Dresses swirl and swell while young men in cowboy hats quickly move their feet to the beat of the regional musics of Mexico. The lively buzzing room fills with the kaleidoscopic colors of the performers’ outfits.

Los Mejicas, UC Santa Cruz’s student-run dance team, will be performing in the upcoming show ‘Mejicas, Hoy y Siempre.’ Students and alumni will perform a variety of dances from different regions in Mexico. Photo courtesy of Jasmin Avila.

And this is just practice.

Los Mejicas, UC Santa Cruz’s student-run Mexican folklorico dance team, will celebrate their 40th anniversary with their latest show: “Mejicas, Hoy y Siempre” — Mejicas, now and always.

The title exemplifies the group’s ethos.

“Once a Mejica, always a Mejica,” said Nidia Bautista, a fourth-year Latin American and Latino studies major and politics minor from Merrill. “I attribute everything to Mejicas.”

Over 60 students and alumni will be performing for an audience that is already booked to top 400. Bautista said what makes this year’s show special is the increased participation of the program’s alumni.

“Mejicas from 20 years ago are going to come and participate,” Bautista said. “It reinforces the notion that once you’re a Mejica, you continue to be a Mejica.”

UCSC anthropology professor and Los Mejicas faculty advisor Olga Nájera-Ramírez said the influence of Los Mejicas reaches across generations.

“There’s a lot of connection between family members,” Ramírez said, whose own niece is dancing this year. “There’s a very strong ongoing connection with people who have danced with Mejicas.”

The performance is broken up into dances hailing from various regions in Mexico. Nine groups of students and alumni will be performing dances from Mexican states like Yucatán, Veracruz and Baja California. Centeotl, the Santa Cruz community folkloric dance group, will also be performing.

Blanca Alfaro, a fourth-year anthropology major and co-director of Los Mejicas, said the group tries to reach out to the campus and city communities. Still, she said she wished the group had more recognition, especially from the student population.

“This campus is so big, and there are so many other things going on that a lot of the time it seems like we’re in a little corner,” Alfaro said.

But that little corner may be growing. Ramírez said their Saturday performance has already sold out. She emphasized, however, there are still lots of tickets available for the Friday show.

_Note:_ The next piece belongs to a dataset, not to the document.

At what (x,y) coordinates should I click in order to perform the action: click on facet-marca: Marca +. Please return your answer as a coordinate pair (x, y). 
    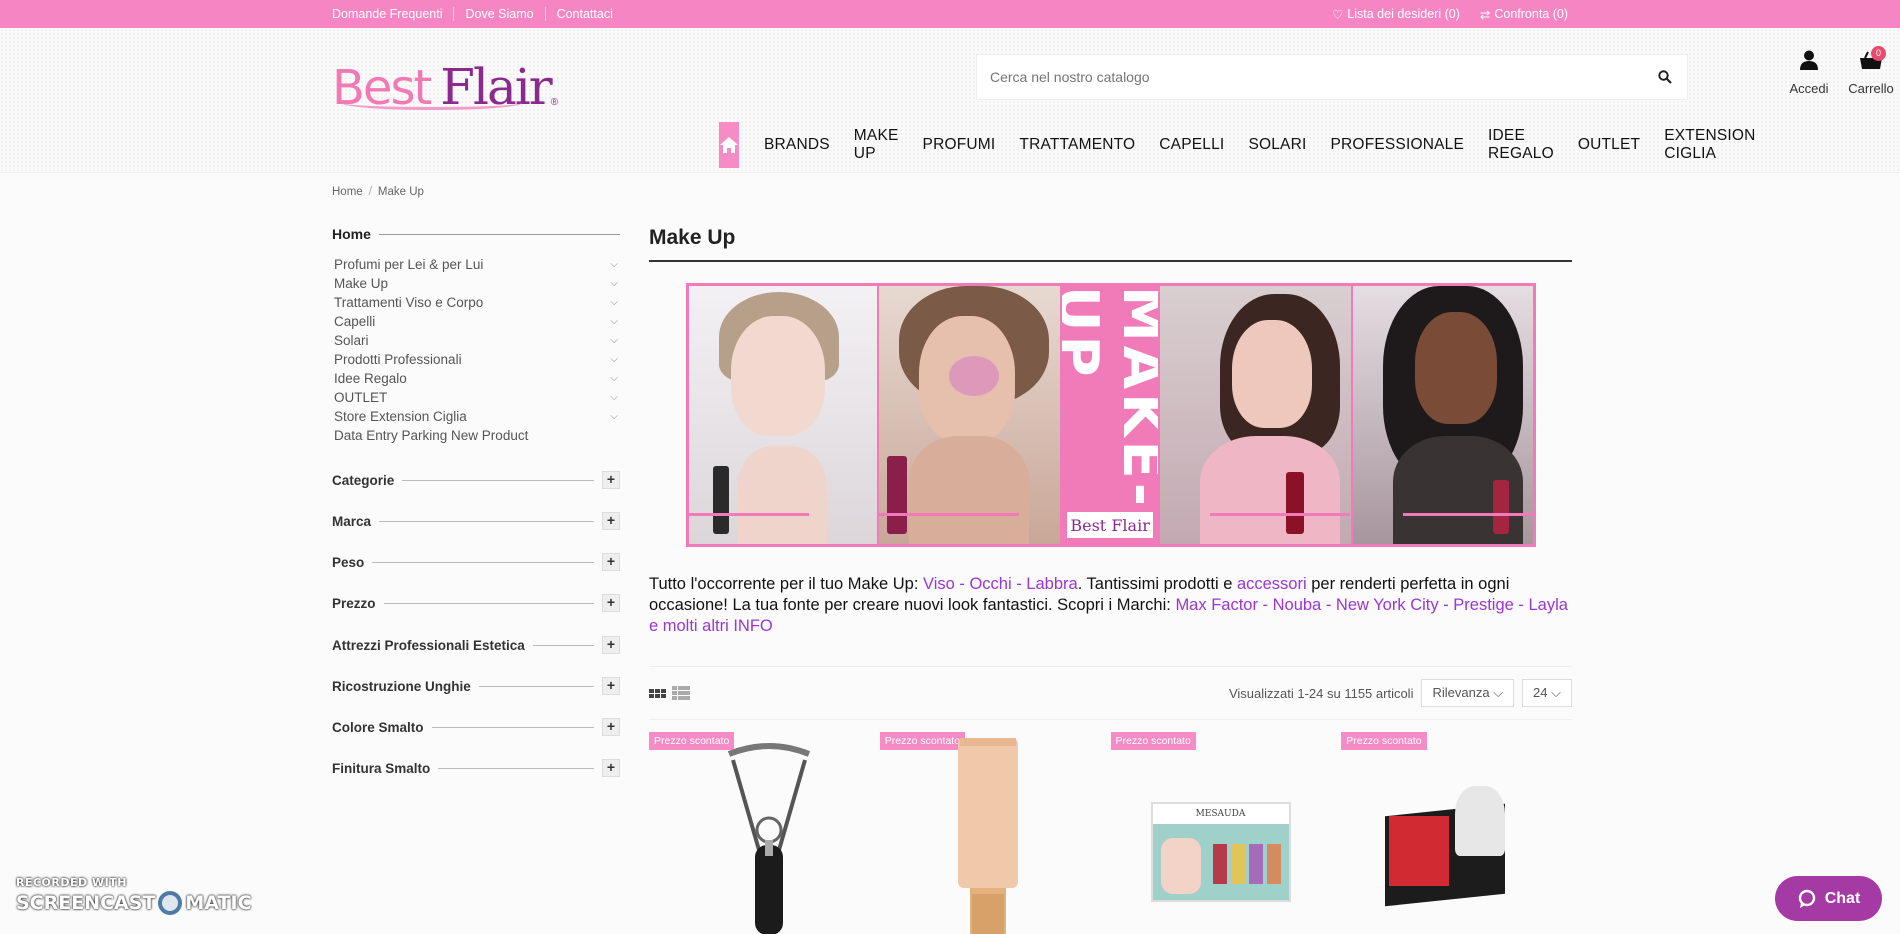
    Looking at the image, I should click on (476, 521).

Despite the group’s enduring success, Los Mejicas’ future is uncertain. David Cuthbert, head of the theater arts department, said the department’s production manager, John Anderson, spent half of his time managing productions for the theater arts department. The other half of his time was spent managing the department’s facilities for productions by the arts division, like Los Mejicas.

But when the Arts and Lectures series, one of the most frequent arts division users, stopped, the division could not afford to continue paying Anderson for those duties, and funds for that portion of his job were cut.

Alfaro said the cost of Anderson’s services was then split between three student groups: the Pilipino Cultural Celebration (PCC), the Indian Student Organization (ISO) and Los Mejicas. The three groups joined together in their need for the theater departments facilities and to pay for the cost of performing them. Together, they formed the umbrella group Productions of Color (POC).

For the last year, POC has been funded by the Dean of Students Office, said assistant dean of students Lucy Rojas. Funding has also been secured for another four years by executive vice chancellor Alison Galloway.

But Alfaro worries that POC — and Los Mejicas — might be threatened if a permanent solution cannot be found by then.

“Those four years really buy us time to come up with permanent solutions, because that’s what we want — we don’t want a band aid,” Alfaro said. “[The funding] is good, but at the end of the day all of us just want a permanent solution.”

Show Information:

What: Los Mejicas show “Mejicas, Hoy y Siempre”

When: June 8 at 7 p.m. and June 9 at 5:30 p.m.

Where: Mainstage

How Much: $12 general; $10 seniors, students, faculty; $6  children. Free for children five and under.